Can you copy out word for word the lines in the items below, from the line with "The width and height of the screenshot is (1024, 981)." to the line with "Action: (x=882, y=247)", both included?

----

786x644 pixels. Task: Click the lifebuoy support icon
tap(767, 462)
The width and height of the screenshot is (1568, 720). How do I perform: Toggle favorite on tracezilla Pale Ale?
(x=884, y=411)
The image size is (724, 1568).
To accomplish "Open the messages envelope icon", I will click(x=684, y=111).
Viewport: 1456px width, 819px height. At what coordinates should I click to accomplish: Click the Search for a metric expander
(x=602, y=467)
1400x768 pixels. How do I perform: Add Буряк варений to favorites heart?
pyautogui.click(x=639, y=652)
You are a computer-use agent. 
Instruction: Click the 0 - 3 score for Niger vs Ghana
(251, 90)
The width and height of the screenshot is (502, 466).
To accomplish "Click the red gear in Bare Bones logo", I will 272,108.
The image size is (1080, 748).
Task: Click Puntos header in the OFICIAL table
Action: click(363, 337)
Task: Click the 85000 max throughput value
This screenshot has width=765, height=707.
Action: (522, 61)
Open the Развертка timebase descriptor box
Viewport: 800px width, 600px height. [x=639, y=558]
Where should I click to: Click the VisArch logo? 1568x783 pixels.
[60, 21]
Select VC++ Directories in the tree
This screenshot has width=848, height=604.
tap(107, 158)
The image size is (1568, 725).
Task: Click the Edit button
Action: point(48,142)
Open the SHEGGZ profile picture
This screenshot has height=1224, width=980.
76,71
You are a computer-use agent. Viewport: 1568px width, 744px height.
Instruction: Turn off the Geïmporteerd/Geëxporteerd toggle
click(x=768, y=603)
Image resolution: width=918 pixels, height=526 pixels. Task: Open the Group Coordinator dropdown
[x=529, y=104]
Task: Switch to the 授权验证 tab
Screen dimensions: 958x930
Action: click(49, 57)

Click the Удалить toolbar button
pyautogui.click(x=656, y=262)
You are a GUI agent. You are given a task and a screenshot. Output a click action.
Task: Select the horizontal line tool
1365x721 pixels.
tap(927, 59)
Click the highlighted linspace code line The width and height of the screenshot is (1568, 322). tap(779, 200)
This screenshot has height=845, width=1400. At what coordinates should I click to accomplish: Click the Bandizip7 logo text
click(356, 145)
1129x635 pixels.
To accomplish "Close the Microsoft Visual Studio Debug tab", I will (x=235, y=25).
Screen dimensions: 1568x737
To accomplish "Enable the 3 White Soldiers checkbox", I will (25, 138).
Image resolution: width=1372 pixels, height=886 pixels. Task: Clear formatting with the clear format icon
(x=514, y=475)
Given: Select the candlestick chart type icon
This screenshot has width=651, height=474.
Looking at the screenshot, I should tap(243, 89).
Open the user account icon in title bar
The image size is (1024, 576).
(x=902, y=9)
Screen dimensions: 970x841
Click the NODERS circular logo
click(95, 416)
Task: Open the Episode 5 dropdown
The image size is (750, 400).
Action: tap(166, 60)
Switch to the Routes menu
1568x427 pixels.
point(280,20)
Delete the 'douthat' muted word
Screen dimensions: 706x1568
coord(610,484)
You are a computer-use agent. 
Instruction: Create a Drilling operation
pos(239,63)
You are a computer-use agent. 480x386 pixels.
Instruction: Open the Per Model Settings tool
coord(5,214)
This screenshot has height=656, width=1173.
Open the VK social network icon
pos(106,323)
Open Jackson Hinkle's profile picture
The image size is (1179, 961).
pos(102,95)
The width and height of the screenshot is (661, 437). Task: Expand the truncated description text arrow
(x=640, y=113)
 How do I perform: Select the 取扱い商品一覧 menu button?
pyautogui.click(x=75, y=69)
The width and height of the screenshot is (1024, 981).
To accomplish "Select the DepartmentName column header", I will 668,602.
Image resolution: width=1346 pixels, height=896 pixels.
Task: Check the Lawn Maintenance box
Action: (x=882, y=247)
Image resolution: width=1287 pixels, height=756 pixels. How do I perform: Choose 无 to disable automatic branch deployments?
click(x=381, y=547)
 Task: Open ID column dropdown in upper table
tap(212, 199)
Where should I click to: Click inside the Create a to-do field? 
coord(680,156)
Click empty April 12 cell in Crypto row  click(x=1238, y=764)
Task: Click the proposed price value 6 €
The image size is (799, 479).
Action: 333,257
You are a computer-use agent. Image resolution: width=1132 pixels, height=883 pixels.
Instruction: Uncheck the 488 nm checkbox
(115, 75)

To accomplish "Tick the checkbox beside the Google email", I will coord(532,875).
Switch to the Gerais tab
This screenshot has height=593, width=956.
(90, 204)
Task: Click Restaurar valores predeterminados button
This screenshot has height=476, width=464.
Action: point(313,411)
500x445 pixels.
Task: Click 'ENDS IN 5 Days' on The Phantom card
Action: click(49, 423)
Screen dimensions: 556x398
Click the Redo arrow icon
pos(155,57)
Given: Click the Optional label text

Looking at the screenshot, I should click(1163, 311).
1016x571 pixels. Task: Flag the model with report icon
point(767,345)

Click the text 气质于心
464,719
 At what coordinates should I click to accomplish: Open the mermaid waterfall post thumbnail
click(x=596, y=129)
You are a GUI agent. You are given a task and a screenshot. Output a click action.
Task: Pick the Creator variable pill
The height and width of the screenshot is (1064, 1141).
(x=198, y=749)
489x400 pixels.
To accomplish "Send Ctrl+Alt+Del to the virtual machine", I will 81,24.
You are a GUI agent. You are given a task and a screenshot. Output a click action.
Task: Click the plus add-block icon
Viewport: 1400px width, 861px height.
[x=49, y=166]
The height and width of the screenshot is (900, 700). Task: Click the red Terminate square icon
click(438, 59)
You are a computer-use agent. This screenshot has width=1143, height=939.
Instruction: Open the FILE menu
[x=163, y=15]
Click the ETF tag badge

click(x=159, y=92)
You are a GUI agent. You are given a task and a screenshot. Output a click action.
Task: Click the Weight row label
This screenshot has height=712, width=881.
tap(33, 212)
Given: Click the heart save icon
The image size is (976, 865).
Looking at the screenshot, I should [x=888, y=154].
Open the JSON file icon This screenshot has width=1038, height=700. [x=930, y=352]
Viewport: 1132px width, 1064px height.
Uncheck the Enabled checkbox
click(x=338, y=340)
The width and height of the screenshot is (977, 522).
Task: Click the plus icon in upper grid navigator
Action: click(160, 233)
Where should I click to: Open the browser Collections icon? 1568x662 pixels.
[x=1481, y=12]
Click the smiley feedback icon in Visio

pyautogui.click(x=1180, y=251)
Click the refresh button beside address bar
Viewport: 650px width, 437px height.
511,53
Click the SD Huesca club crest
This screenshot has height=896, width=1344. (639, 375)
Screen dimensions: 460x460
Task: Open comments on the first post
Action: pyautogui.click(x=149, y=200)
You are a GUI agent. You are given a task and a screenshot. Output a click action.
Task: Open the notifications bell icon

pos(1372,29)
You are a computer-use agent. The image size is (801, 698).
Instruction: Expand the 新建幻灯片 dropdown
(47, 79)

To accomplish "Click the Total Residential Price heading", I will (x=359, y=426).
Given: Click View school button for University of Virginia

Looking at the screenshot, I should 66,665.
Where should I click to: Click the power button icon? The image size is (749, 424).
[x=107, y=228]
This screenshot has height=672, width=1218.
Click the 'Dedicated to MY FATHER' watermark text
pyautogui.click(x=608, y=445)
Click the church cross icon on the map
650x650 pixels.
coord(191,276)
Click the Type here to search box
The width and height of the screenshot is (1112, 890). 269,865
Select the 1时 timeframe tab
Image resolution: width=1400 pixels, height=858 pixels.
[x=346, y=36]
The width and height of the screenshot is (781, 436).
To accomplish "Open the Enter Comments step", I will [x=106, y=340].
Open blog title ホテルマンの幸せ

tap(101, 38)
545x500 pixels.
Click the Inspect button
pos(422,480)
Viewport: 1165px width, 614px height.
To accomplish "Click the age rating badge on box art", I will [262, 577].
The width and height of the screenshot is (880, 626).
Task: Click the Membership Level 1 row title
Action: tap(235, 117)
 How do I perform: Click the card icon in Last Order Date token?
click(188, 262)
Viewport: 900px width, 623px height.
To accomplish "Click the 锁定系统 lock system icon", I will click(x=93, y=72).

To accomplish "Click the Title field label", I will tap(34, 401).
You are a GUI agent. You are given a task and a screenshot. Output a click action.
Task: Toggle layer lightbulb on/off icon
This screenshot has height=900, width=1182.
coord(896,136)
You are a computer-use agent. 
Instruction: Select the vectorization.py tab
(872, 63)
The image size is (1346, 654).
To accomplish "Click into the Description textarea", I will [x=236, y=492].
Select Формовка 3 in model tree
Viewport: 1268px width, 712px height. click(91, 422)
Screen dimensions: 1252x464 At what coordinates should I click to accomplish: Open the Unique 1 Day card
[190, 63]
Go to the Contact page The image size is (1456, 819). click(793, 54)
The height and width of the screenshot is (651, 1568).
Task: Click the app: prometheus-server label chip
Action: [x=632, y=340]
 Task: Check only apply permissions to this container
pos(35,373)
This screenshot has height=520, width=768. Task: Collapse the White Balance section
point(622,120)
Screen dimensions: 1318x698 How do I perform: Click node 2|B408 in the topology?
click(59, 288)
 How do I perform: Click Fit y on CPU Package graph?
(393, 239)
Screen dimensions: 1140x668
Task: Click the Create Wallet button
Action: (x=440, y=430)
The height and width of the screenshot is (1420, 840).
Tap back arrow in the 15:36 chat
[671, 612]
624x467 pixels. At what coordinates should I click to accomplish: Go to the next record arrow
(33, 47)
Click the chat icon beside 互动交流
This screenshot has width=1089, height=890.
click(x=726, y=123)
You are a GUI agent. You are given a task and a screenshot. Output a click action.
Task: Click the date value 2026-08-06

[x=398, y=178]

----

Result of this task.
The width and height of the screenshot is (1024, 981).
To accomplish "Select the DepartmentName column header", I will 668,602.
Image resolution: width=1346 pixels, height=896 pixels.
Task: Check the Lawn Maintenance box
Action: (x=882, y=247)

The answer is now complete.